**RAW DATA**

----

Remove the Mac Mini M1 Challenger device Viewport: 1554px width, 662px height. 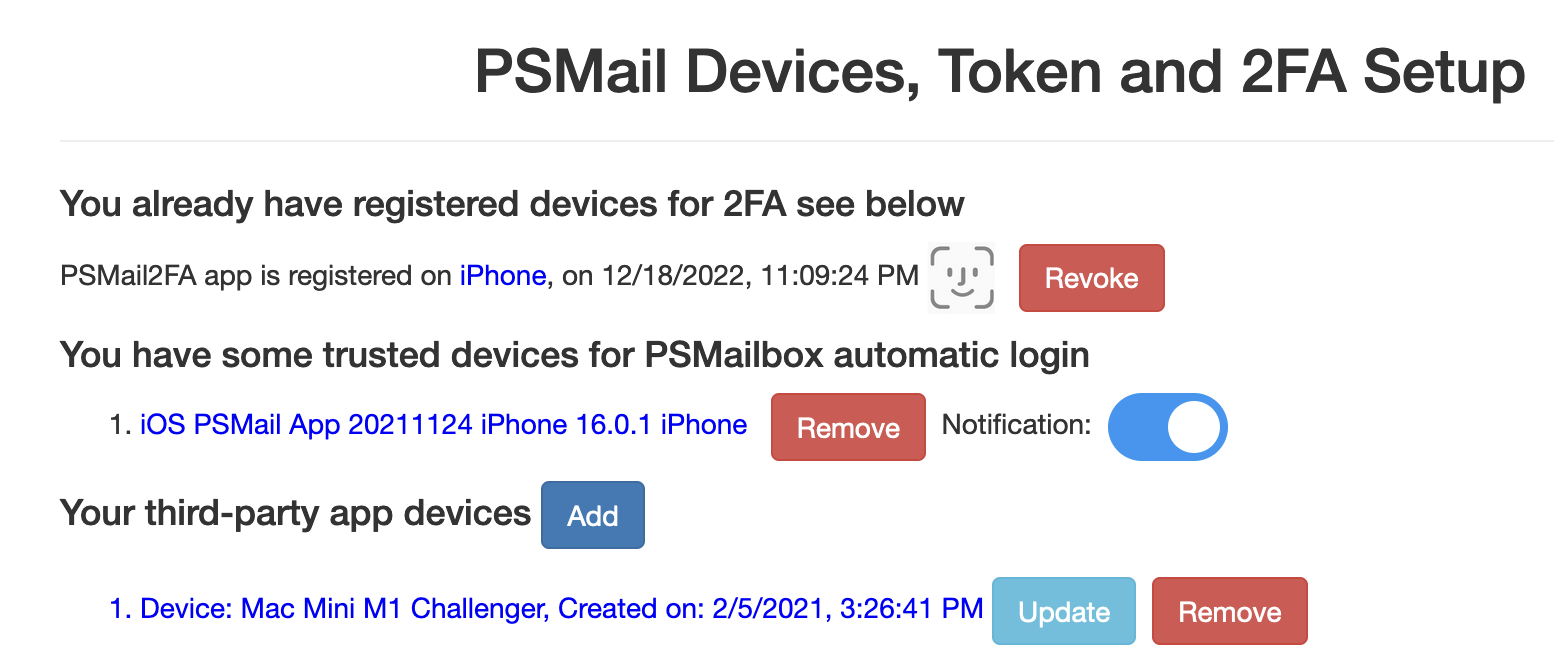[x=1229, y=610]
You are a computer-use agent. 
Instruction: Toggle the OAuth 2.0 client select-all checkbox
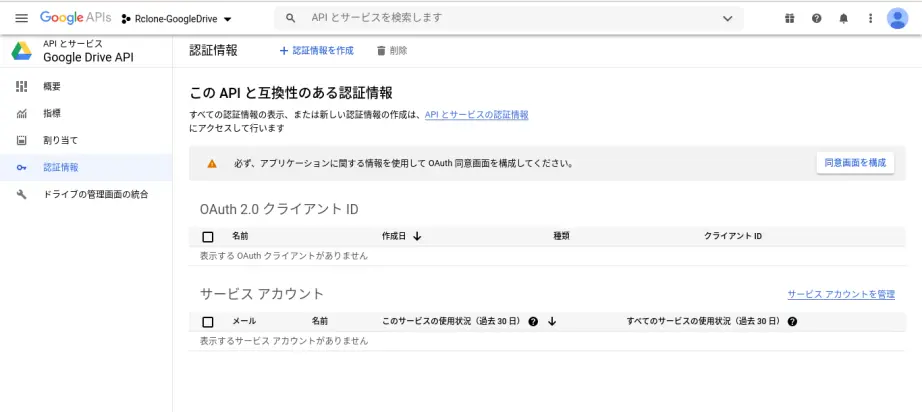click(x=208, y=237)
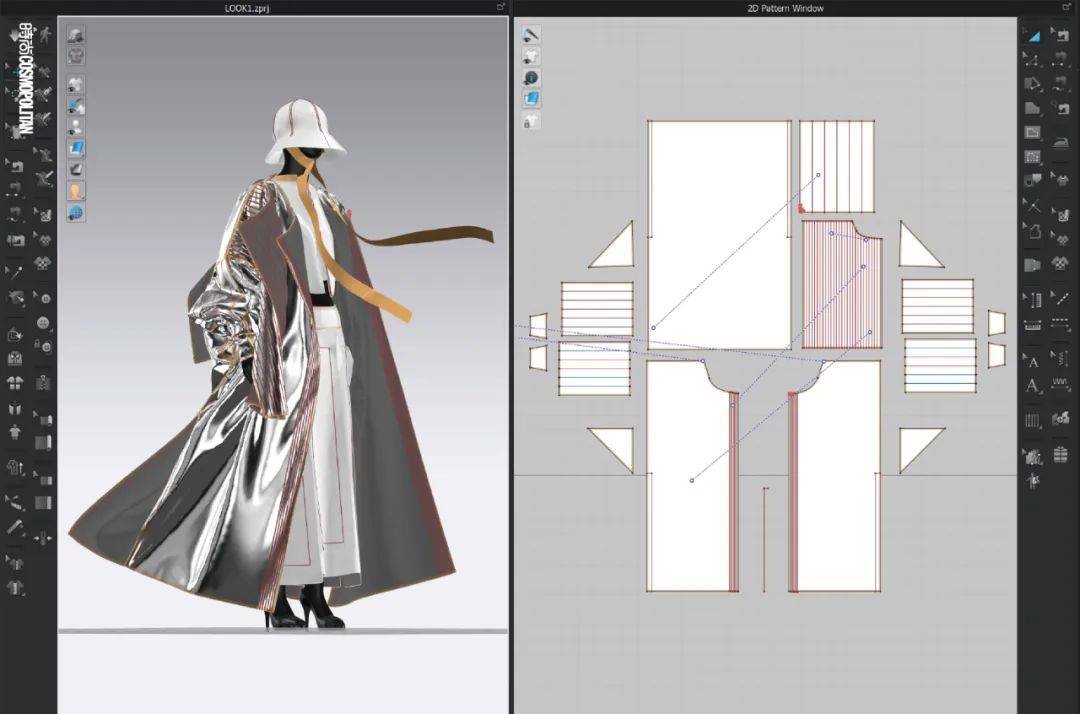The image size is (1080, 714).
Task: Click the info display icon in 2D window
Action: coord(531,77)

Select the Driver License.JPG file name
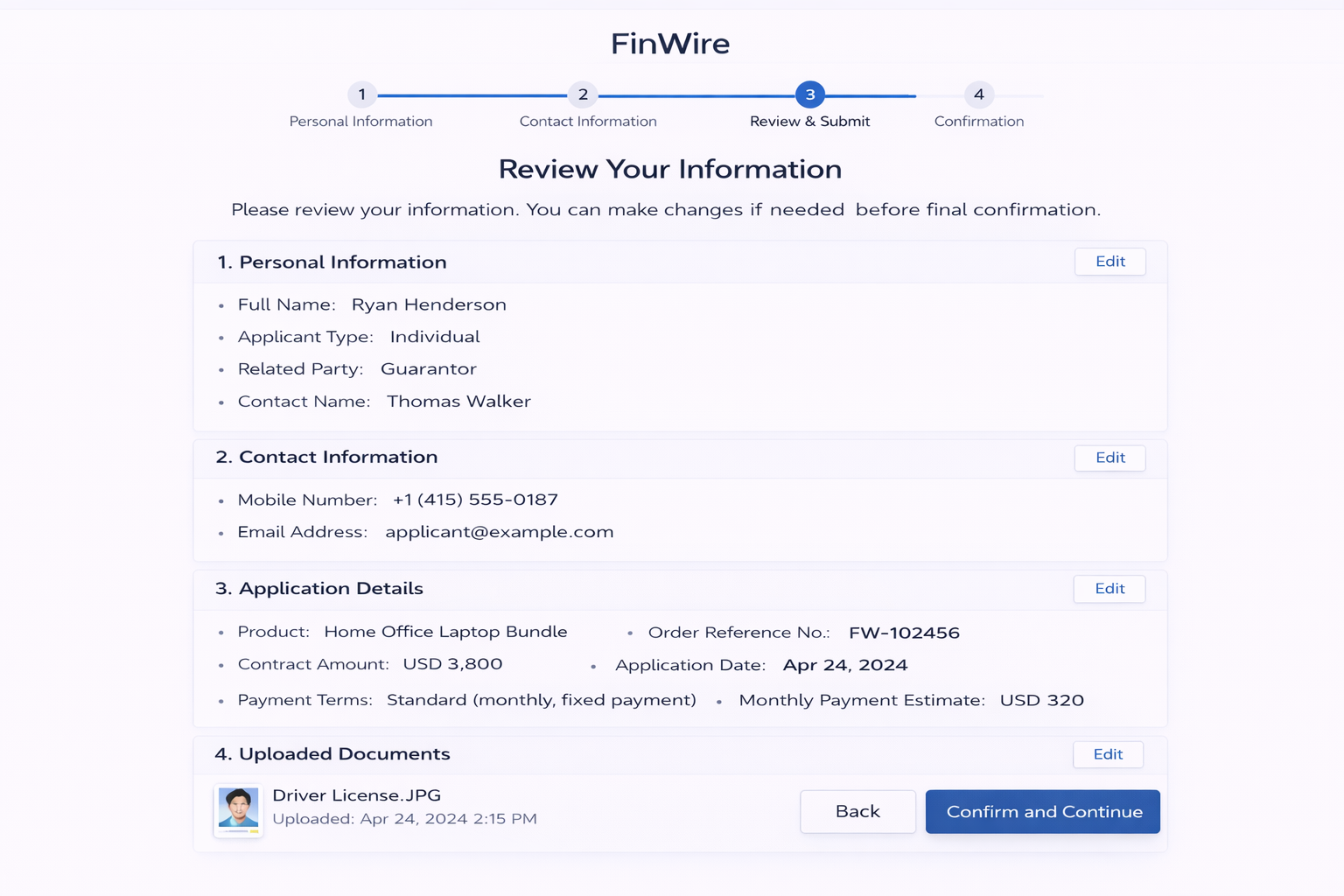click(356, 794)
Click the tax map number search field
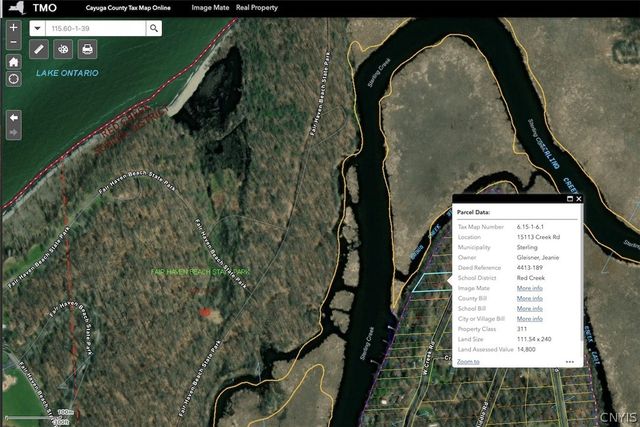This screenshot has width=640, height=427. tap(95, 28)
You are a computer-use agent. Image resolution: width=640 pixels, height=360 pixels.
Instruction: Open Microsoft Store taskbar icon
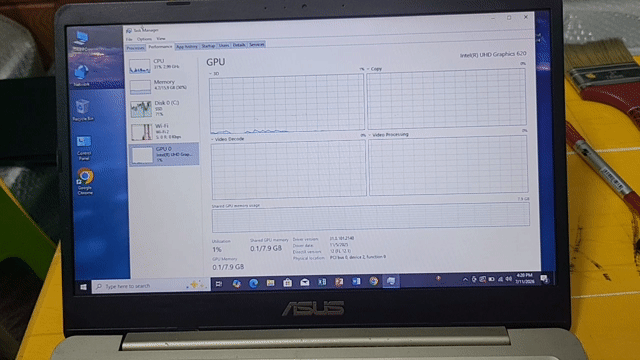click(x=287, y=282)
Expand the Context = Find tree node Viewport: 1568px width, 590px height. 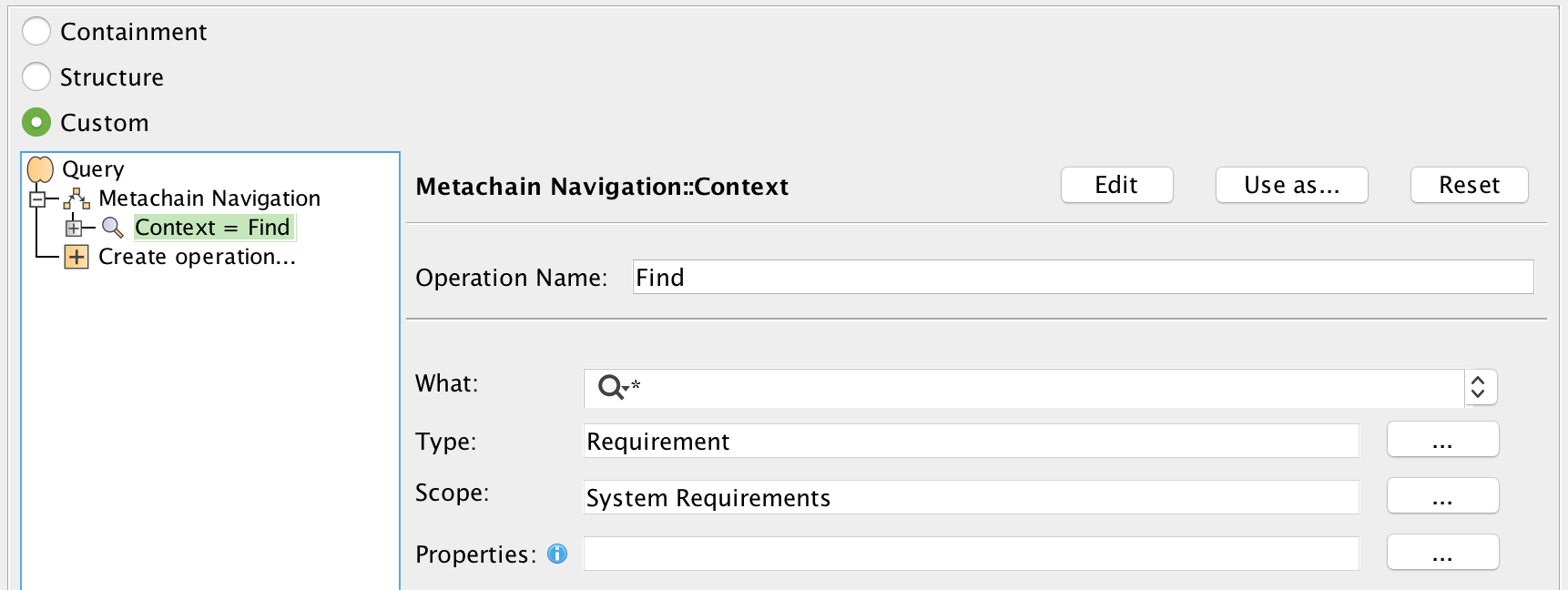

----

**ACTIVITY**
Beginning with the line that contains "Instruction: Toggle the" and ending with the final line of the material, reproduce those lines exactly and nothing else. Omit the pictures.

**EXERCISE SOLUTION**
Instruction: Toggle the OAuth 2.0 client select-all checkbox
click(x=208, y=237)
The image size is (1080, 714).
Task: Click the info display icon in 2D window
Action: coord(531,77)

Select the Driver License.JPG file name
click(356, 794)
Click the tax map number search field
This screenshot has width=640, height=427. tap(95, 28)
You are a computer-use agent. Image resolution: width=640 pixels, height=360 pixels.
Instruction: Open Microsoft Store taskbar icon
click(x=287, y=282)
Expand the Context = Find tree node Viewport: 1568px width, 590px height. 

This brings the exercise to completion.